A leading Israeli university is suing one of its own senior staff members for allegedly creating a zero-knowledge proofs technology company based on the intellectual property the professor developed while working for the institution.
The Technion Wants a Piece of Starkware
The Technion – Israel Institute of Technology, a research university established in 1912, has filed a lawsuit in the Haifa District Court against computer science lecturer Prof. Eli Ben-Sasson, claiming that he acted in violation of the institution’s intellectual property regulations. Ben-Sasson is the co-founder and Chief Scientist of the blockchain technology startup Starkware and the Technion now demands from the court the transfer of 50% of all his shares in the company.
The Israeli national flag next to that of the Technion
The university claims that the professor tried to keep it in the dark about the establishment of the company and that he did not ask for the Technion’s approval for the commercialization of the intellectual property that belongs to the institution. Ben-Sasson’s defense denies these accusations, saying that Starkware did not use or intend to use an invention belonging to the Technion and that the university therefore has no right to his shares. However, they have offered to give the Technion a certain share of ownership in the company, dependent upon reaching a compromise agreement in the near future.

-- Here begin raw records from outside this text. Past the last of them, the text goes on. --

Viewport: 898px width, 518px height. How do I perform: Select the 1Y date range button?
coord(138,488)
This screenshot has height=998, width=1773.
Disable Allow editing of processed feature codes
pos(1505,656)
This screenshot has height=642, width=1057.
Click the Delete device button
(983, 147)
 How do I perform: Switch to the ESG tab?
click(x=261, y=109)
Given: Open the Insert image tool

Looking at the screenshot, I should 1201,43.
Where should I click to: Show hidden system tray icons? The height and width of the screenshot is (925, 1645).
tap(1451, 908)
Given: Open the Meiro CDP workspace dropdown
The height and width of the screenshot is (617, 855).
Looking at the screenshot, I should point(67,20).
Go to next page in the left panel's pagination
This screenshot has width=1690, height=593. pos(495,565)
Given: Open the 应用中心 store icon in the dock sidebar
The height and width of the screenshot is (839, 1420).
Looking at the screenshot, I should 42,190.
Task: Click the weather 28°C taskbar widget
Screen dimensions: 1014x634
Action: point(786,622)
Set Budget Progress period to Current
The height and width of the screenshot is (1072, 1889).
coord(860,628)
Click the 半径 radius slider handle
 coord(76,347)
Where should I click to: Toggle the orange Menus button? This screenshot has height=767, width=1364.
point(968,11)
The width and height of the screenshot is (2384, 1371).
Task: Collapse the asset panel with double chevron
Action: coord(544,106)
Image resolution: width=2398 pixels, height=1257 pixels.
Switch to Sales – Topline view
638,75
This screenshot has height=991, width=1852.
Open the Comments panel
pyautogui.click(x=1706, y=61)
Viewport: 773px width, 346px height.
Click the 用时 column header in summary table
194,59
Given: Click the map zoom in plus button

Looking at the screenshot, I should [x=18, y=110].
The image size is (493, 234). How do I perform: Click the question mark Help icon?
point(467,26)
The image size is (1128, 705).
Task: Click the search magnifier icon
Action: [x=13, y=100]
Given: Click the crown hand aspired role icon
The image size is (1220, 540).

Zero-Knowledge Proofs Technology Worth Millions
Starkware promises to improve the scalability and privacy of blockchains using STARK technology, providing zero-knowledge cryptographic proofs that are “post-quantum secure” with no need for a trusted setup. Besides Ben-Sasson, the company’s other co-founders are Prof. Alessandro Chiesa (UC Berkeley), Uri Kolodny, and Michael Riabzev (Ben-Sasson’s doctoral student at the Technion).
The Computer Science Faculty building in the Technion
In May 2018, Starkware had announced it had completed a $6 million seed funding round with participation from Vitalik Buterin, Zcash Co., Arthur Breitman (Tezos), Da Hongfei (NEO), Bitmain, Elad Gil, Fred Ehrsam, Linda Xie, Pantera, Naval Ravikant, Metastable, Floodgate, Polychain and others. By October it closed a $30 million equity round, led by Paradigm with investors such as Intel Capital, Sequoia, Atomico, DCVC, Wing, Consensys, Coinbase Ventures, Multicoin Capital, Collaborative Fund, Scalar Capital and Semantic Ventures. In July of that same year the startup also reportedly got a $6.7 million grant from the Ethereum Foundation.